Saved data entries
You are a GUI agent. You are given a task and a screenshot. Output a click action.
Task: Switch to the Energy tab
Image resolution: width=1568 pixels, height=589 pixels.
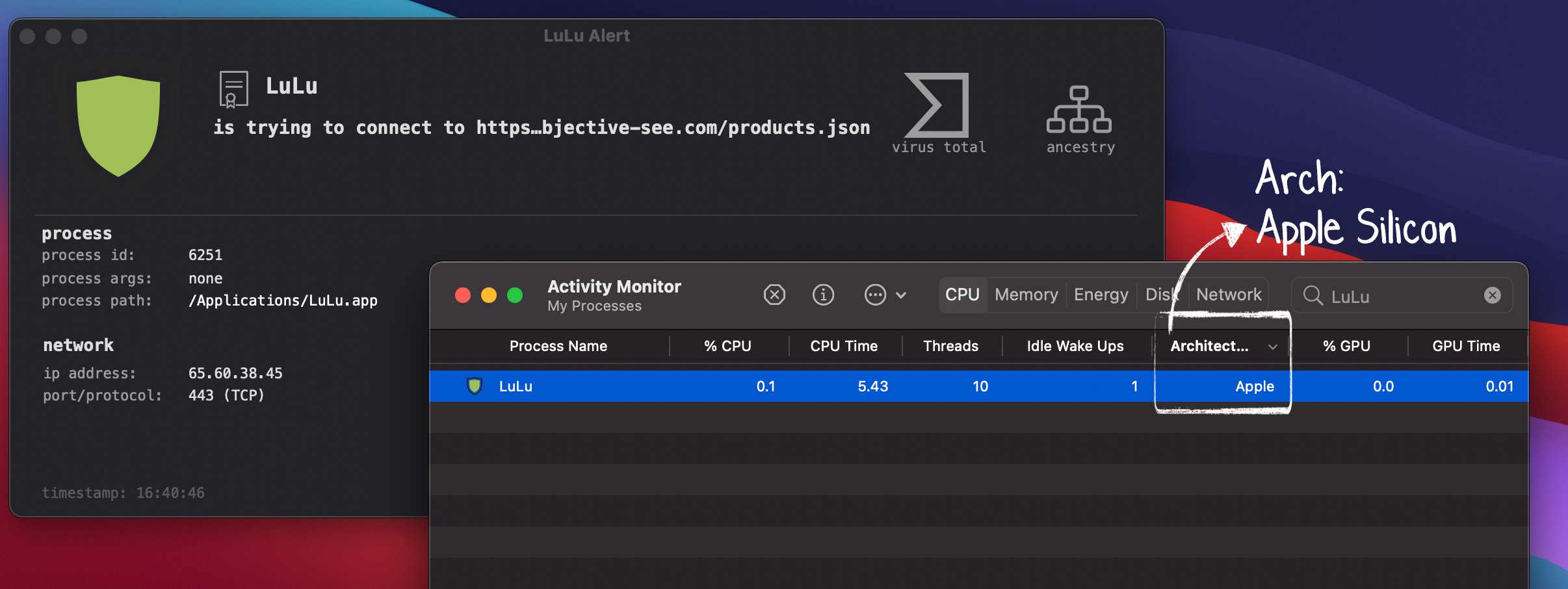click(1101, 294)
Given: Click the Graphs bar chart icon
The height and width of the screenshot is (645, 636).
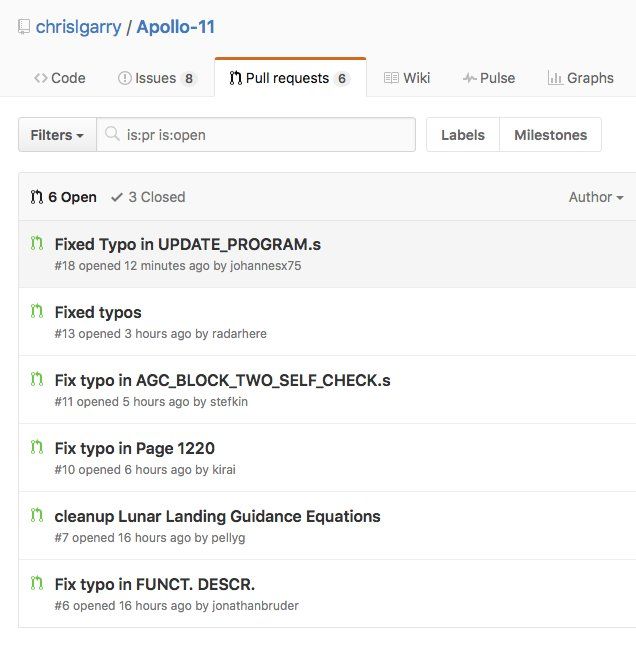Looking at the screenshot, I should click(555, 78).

**PROBLEM DETAILS**: Reproduce only the lines from the line with "Image resolution: width=1568" to the end of the entries. Keep both ends, copy them exactly, and omit every picture.

**WRITTEN RESPONSE**:
Image resolution: width=1568 pixels, height=589 pixels.
click(1101, 294)
Given: Click the Graphs bar chart icon
The height and width of the screenshot is (645, 636).
Looking at the screenshot, I should click(555, 78).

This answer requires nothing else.